[SHORT TASK]
Format as a numbered list the lines starting with the one containing "Given: Zoom in on the mapping canvas" and running through the one containing "tap(76, 133)", leaving out blank lines and pictures.

[STORED RECORDS]
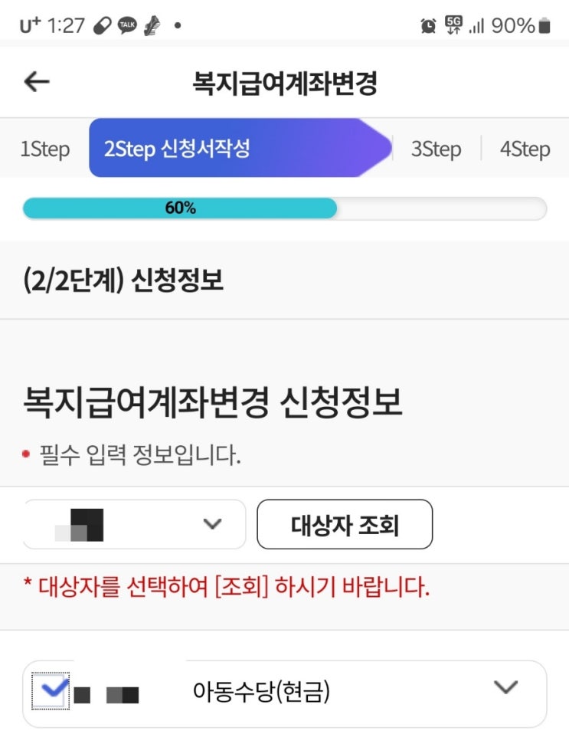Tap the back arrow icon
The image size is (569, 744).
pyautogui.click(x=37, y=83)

---

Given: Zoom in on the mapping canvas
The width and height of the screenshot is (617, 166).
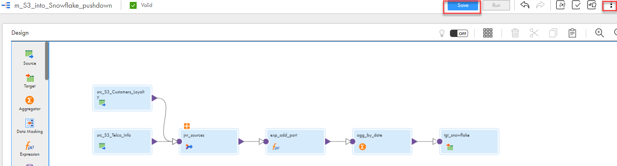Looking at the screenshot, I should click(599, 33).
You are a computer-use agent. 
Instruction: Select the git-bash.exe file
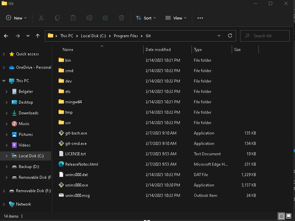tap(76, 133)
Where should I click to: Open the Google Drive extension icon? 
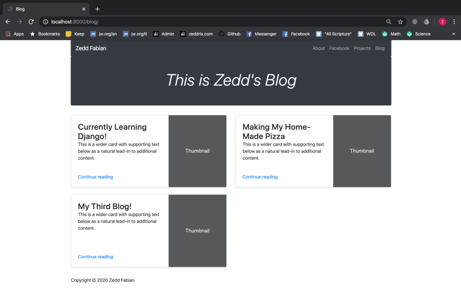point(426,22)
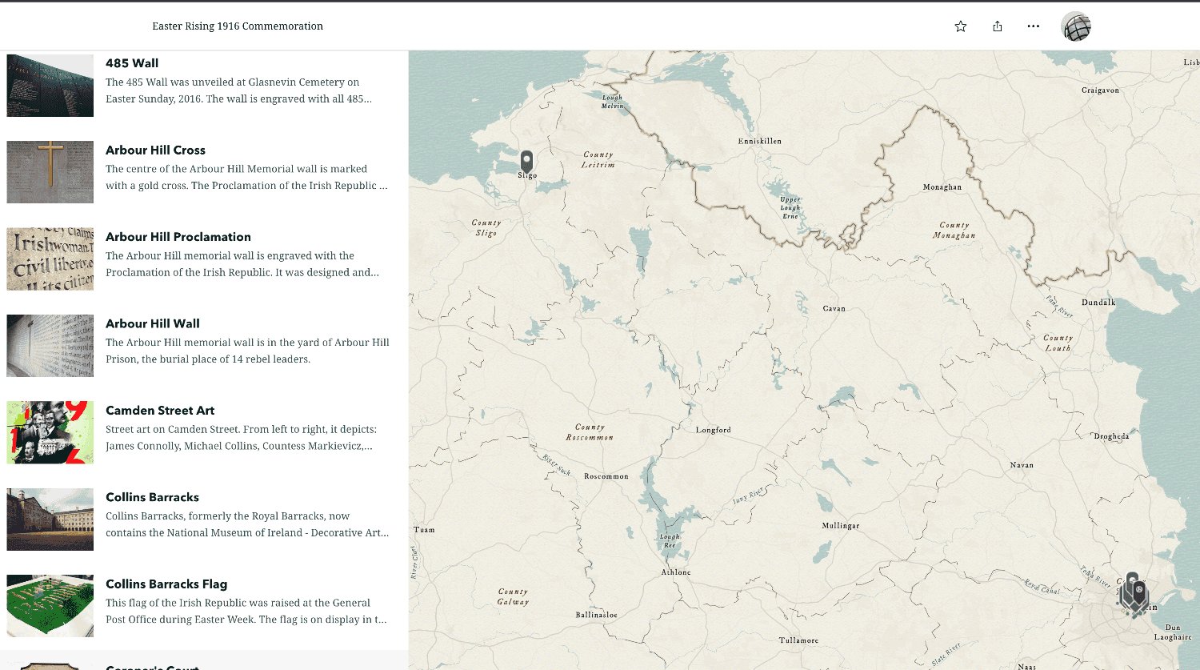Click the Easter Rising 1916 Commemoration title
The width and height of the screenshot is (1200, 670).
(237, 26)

[ANSWER IN FULL]
1. Given: Zoom in on the mapping canvas
2. The width and height of the screenshot is (617, 166).
3. Looking at the screenshot, I should click(599, 33).
4. You are a computer-use agent. 
5. Instruction: Select the git-bash.exe file
6. tap(76, 133)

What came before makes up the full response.